The GPP survey (see over) reflects the issues providers see as important in continuing to give clients a quality product, including improved customer service and more transparent charges. Lorraine Thompson, retirement solutions manager at NPI says: “Charging structures have changed, they’re cleaner and simpler, with more choice and flexibility being key differentiators.” She also mentions NPI refining customer service with “smooth administration and fast rectification of errors”.

Along with other providers, NPI is also developing internet access and communication, although it is impossible to prove whether this is in direct response to stakeholder requirements or simply a general increase in the use of technology to improve customer service. Similarly, Clerical Medical has developed a web-based administration platform, the Lamda system, to facilitate communication with clients.

Legal & General’s Andy Agar is positive about the future of GPPs. He says the market will “continue to thrive” despite lower charges, (L&G has a GPP with a charging structure identical to stakeholder), but admits that “there’s not much they [providers] can do within the charging structure to make the products more attractive.” He therefore sees service as a key issue, both face-to-face customer service and self-service (web-based access), although he says take-up has been relatively slow for online applications.

Improved internet access was identified as essential by a majority of the respondents, but its development must go hand in hand with improved human contact service.
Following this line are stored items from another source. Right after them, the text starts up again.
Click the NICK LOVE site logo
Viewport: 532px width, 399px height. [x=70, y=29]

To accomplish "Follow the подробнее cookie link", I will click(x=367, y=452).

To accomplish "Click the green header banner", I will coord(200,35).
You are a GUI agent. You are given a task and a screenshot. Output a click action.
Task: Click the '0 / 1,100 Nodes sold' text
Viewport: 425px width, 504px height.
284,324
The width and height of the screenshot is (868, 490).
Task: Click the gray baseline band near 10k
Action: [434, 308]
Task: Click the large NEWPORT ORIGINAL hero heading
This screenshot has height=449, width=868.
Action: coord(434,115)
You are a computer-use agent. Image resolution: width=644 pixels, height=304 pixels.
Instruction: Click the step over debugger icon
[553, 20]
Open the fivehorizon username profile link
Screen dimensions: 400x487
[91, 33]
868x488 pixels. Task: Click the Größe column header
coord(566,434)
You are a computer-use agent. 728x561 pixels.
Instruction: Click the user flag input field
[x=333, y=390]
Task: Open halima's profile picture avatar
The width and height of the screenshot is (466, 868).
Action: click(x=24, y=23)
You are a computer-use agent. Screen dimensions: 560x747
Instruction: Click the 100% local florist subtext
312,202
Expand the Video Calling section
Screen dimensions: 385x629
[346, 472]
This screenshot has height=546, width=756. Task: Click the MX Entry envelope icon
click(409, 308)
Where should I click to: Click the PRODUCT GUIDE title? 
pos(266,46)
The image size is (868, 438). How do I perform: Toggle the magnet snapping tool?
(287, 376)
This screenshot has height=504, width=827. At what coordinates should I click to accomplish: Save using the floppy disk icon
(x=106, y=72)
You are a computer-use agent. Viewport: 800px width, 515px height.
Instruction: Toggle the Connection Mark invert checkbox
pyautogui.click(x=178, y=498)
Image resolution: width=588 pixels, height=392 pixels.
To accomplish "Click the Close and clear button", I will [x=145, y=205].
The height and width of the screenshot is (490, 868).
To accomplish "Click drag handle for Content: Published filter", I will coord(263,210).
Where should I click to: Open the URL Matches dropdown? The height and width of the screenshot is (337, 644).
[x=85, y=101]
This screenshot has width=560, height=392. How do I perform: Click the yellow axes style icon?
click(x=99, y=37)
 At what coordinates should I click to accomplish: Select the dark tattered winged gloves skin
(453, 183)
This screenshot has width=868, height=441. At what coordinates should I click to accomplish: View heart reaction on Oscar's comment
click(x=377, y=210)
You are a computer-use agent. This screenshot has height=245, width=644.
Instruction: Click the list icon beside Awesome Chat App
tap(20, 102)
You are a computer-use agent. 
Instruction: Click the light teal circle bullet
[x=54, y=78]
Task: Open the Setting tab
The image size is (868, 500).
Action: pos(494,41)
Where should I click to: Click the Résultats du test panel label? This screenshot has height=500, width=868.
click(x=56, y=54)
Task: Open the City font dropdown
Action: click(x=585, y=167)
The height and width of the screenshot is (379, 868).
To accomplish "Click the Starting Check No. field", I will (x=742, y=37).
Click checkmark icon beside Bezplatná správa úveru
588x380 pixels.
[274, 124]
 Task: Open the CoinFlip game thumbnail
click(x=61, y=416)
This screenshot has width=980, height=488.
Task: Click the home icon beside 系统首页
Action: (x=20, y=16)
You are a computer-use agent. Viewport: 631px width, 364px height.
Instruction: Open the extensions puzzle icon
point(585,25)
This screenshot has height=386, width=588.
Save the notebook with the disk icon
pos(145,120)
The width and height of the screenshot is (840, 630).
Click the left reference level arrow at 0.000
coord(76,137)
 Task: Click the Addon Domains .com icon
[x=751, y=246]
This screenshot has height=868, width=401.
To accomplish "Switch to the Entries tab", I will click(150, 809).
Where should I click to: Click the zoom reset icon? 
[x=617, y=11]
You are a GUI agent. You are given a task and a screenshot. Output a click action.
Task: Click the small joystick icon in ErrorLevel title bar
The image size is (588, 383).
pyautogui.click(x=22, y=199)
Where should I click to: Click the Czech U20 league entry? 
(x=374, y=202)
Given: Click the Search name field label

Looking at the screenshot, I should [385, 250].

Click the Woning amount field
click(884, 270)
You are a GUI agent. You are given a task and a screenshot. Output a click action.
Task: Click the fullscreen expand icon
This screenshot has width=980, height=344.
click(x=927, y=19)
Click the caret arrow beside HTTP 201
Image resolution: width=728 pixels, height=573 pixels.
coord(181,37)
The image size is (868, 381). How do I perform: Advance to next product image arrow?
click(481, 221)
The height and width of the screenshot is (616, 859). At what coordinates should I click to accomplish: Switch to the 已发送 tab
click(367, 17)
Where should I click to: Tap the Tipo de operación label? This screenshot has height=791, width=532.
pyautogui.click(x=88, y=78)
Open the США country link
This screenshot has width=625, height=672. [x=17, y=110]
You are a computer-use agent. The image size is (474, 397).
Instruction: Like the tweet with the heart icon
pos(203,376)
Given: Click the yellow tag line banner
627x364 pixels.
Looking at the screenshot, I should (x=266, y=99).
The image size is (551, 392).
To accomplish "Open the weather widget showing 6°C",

Norwich Union noted increased call-centre support, and Royal & SunAlliance, AXA Sun Life, NPI and Scottish Life are commited to keeping service promises to avoid losing customers to competitors.

Other key issues include ensuring that providers have sufficiently sophisticated facilities to cope with the rush of applications for new GPP schemes in the run-in to the October stakeholder deadline, and encouraging both employees and employers to contribute to the schemes.

Just as some employers will require a simple, blanket approach for a large company, others may demand the choice, flexibility and advice that stakeholder simply cannot provide within the stipulated charges. Those who are providing both stakeholder and other GPPs are ensuring that any higher charges are justified by a quality product, and those who choose not to offer stakeholder are concentrating on specific areas of expertise: advice, good personal contact, and choice and flexibility of investment. And whether the employer chooses the fast food or a la carte option, they expect a friendly and efficient service.

The future looks quite healthy for pensions, whatever is on the menu.